104. 17 October 1996 [NM] (Southampton as the Friend; Sonnets; eternity=procreation)

previously unpublished; © the estate of eric sams and beatrice cazac (Mrs. Mathew’s letters)

Dear Eric,

   The Times article about you is not only vicious but stupid. The venom and rage your critic sees in you is all his own. Having it seems no sense of humour himself, he can't see the playful wit of your thrusts. I hope Nicholl will redress the balance. As for the review of my book in the TLS which you'll have seen by now - alas for one by Eric Sams - I can only say it's what one would expect of Bossy. I enclose copy of a few lines I wrote to Brian Vickers on the subject.

   Your letter of 22 ix is full of the most satisfactory answers, particularly on King John and the Shakespeare disintegrators, who were my bugbears long before I met you. A propos I include an essay written in the early seventies, which may amuse you even while you disagree. Having now had the benefit of a closer acquaintance with the Real Shakespeare, I agree with you that it was probably Chettle, and very likely Southampton, and quite possibly Mrs Lanier. But 'c'est mon opinion et je la partage' on the general habit of taking for granted possibilities and even strong probabilities without letting the reader know that that is what they are. E.g. though Rowse's case for Southampton is strong, particularly with the echo of dedication in sonnet 26, it is not waterproof, as is yours for Edmund Ironside and Edward III (pace Holden et al). I think we should not be told that 'Chettle replied to Shakespeare...' as if he had actually named him. Here Nicholl's method seems best, he gives densely packed con with pro and the result is you get a complete and very precise picture. Like quietly shutting a door when you push with one hand and pull with the other.

   I am trying to get nearer to Shakespeare. I wish you would convince me fully of Southampton's claim to be the Friend. I sought proof in the marjoram buds (sonnet 99), and found some marjoram. Did you know the buds are a light violet, small, with darkish leaves, and the general effect is rather like brown curls (Hatcliffe) and not at allflavus (your p.107). Or is marjoram different in England? This was found for me by an expert English botanist. Probably Shakespeare was thinking only of the smell of his friend's hair, and alas that we'll never know.

   Provided a bit of historical evidence turned up, there is much in Hotson's favour. I'm not convinced by Calvert et al against early dating of the sonnets (the mortal moon). Hotson's  case for the power and might of the pyramids is far stronger than yours, which also leaves out the obvious ref. to an assassination. And I'm still stuck on the begetter. If he was merely the procurer, why this emotional insistence on 'the only begettter'? It would make sense if (like Hotson's candidate) he was both procurer and begetter, and furthermore wished to exclude the intrusive Dark Lady.

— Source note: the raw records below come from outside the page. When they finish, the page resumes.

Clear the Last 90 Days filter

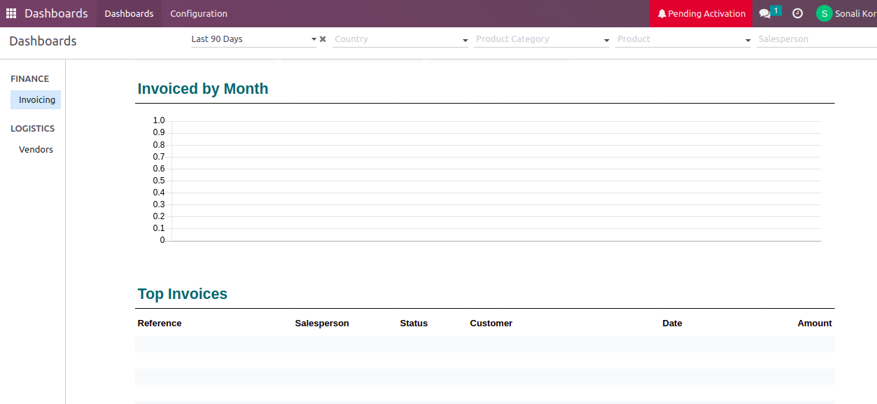pyautogui.click(x=323, y=39)
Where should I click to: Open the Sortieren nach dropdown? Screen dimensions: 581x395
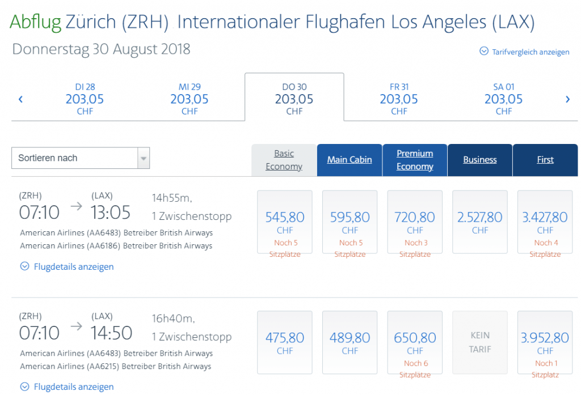(81, 158)
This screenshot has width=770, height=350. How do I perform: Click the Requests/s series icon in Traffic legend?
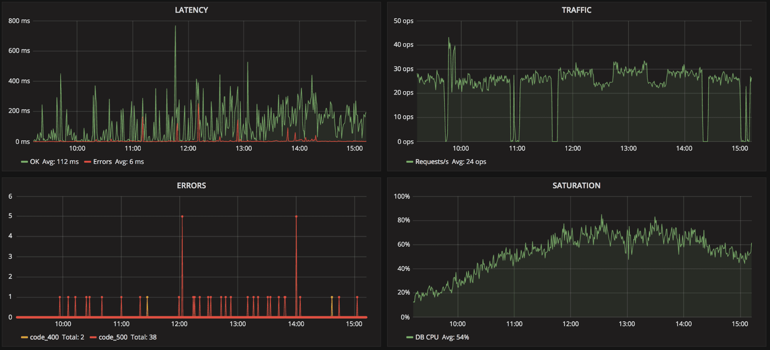coord(410,162)
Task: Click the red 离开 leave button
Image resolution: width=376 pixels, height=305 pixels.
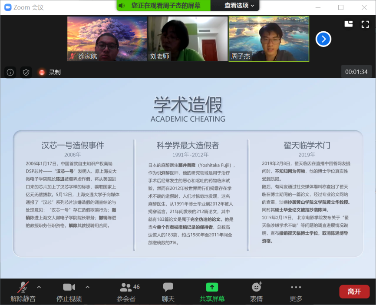Action: [354, 292]
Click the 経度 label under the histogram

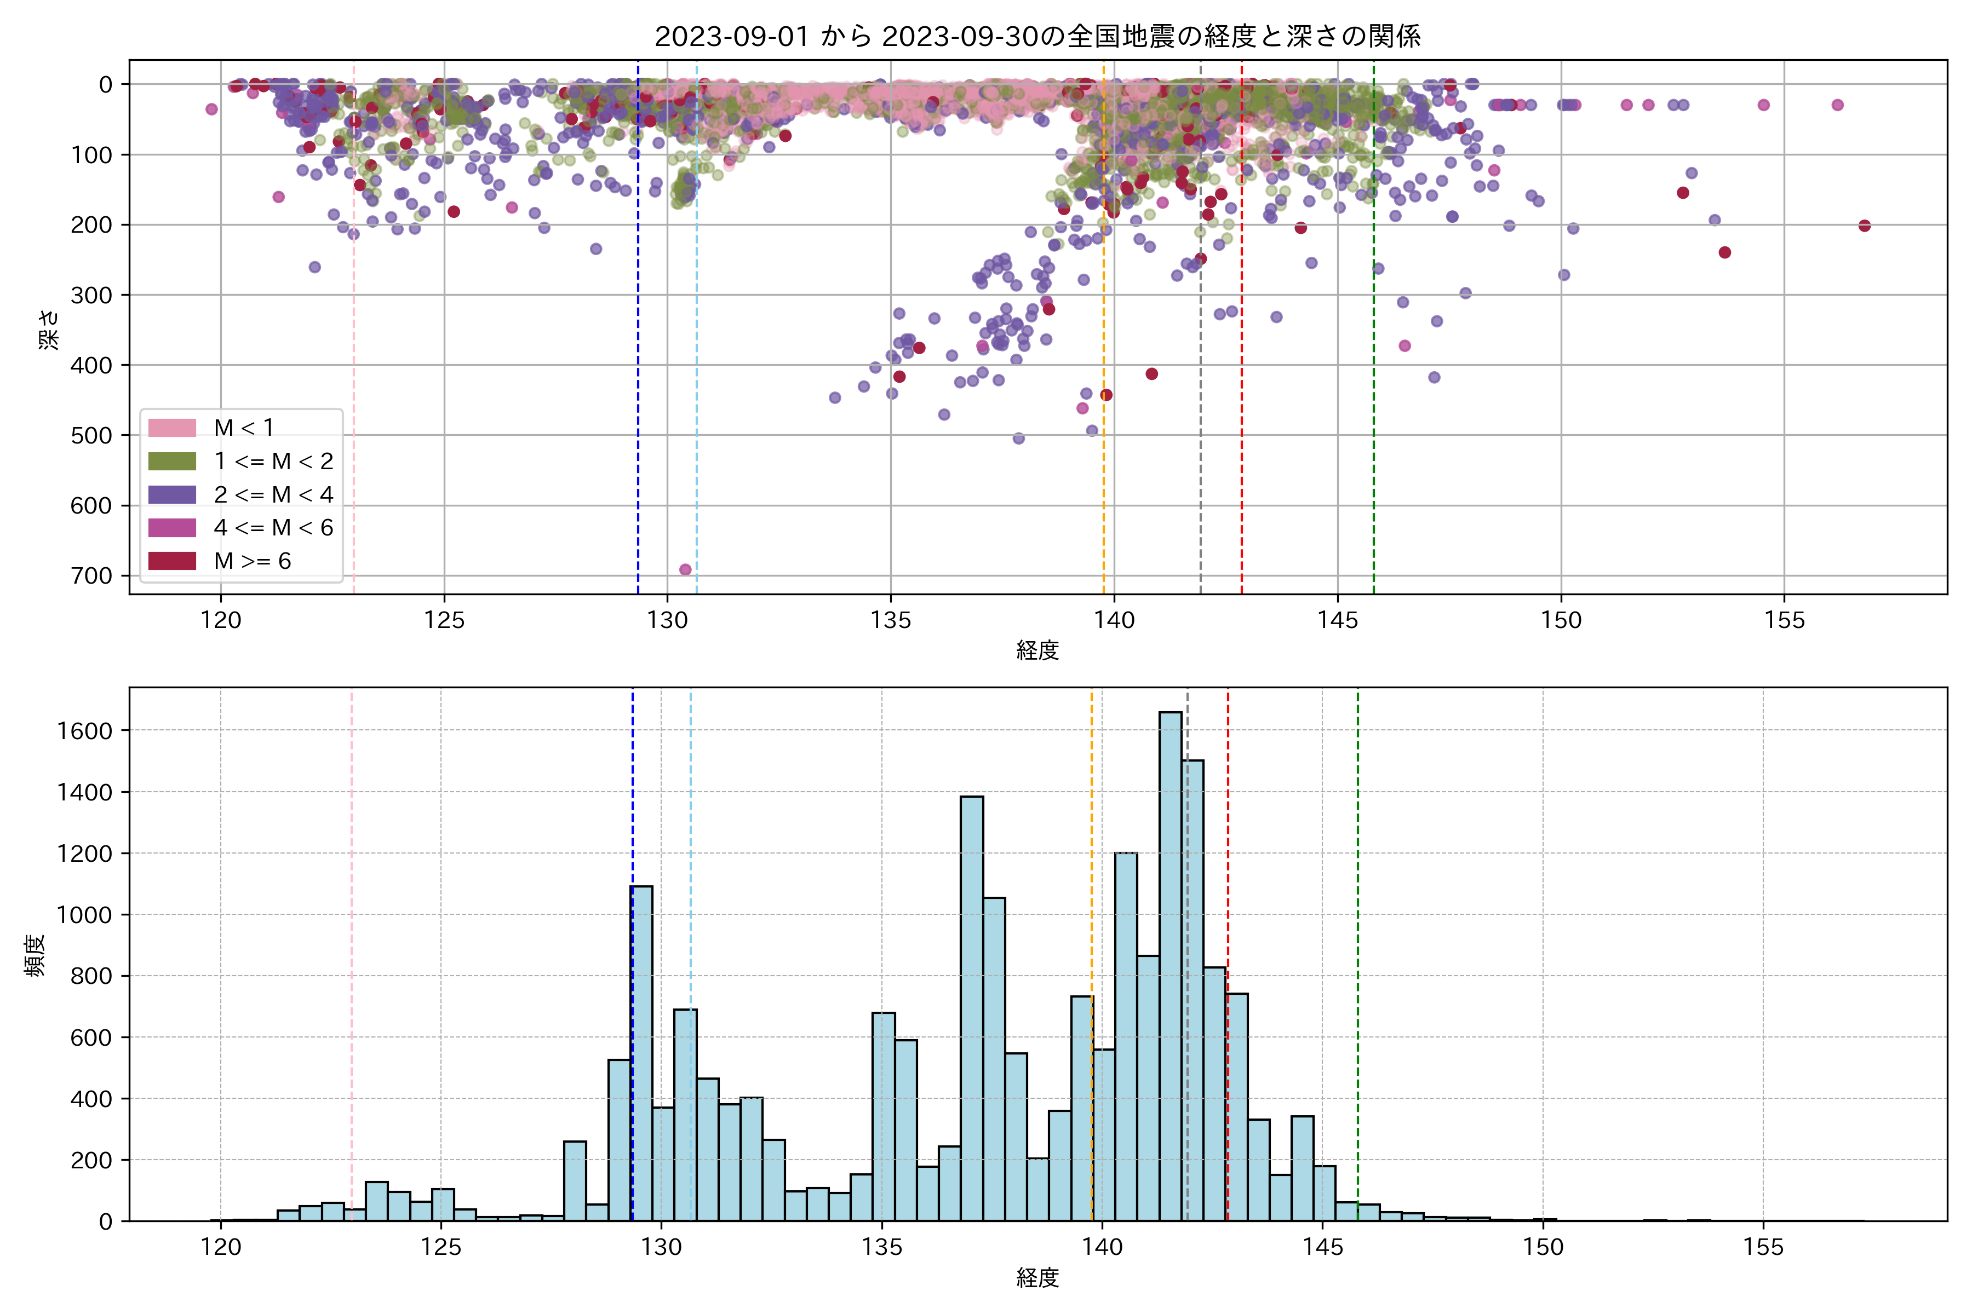click(x=1037, y=1278)
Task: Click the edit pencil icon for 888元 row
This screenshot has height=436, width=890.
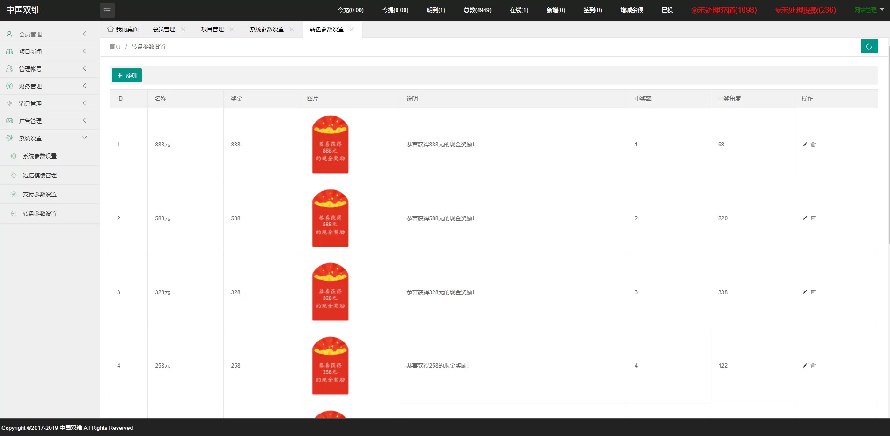Action: click(805, 145)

Nor am I convinced by your (Rowse's?) version of the promise of eternity = the procreation of children (clearly for Shakespeare no more than an excuse to write lovingly to his friend). He could not and does not make this promise in any sonnet. There are warnings (a bit premature for a youth of 17) against not procreating (sonnet 7); entreaties to procreate or hopes that he will (10, 11), the suggestion (coming nearest to a promise, sonnet 17) that were a child of yours alive you should live twice, in it and in my rhyme. But the promise he could make was eternity in his poet-lover's poems, and this he did repeatedly promise, particularly in sonnet 81, also 17, 18, 55 and other.

   Another small point: it seems to me unlikely that Sh. could have begun his relationship with Southampton in 1590, since the latter spent most of 1591 in France. He went there in April, and, I think, came home with Essex early in 1592. However 1592 is a bit late for Spenser's heroical strain? Or was Venus and Adonis written some time before 1593?

   What do you think of Everitt's letter to Ned Allen (The Young Shakespeare, 44 ff).?

   Alas no more swaying in the hammock, it's pouring with rain. My poems, Leopardi no, but Rilke yes, I've always lived and breathed in his being. Were the charming songs in your 70th birthday celebration your own? Any others?

   Good work dear Eric and please come back to the Real Shakespeare soon. You are much needed.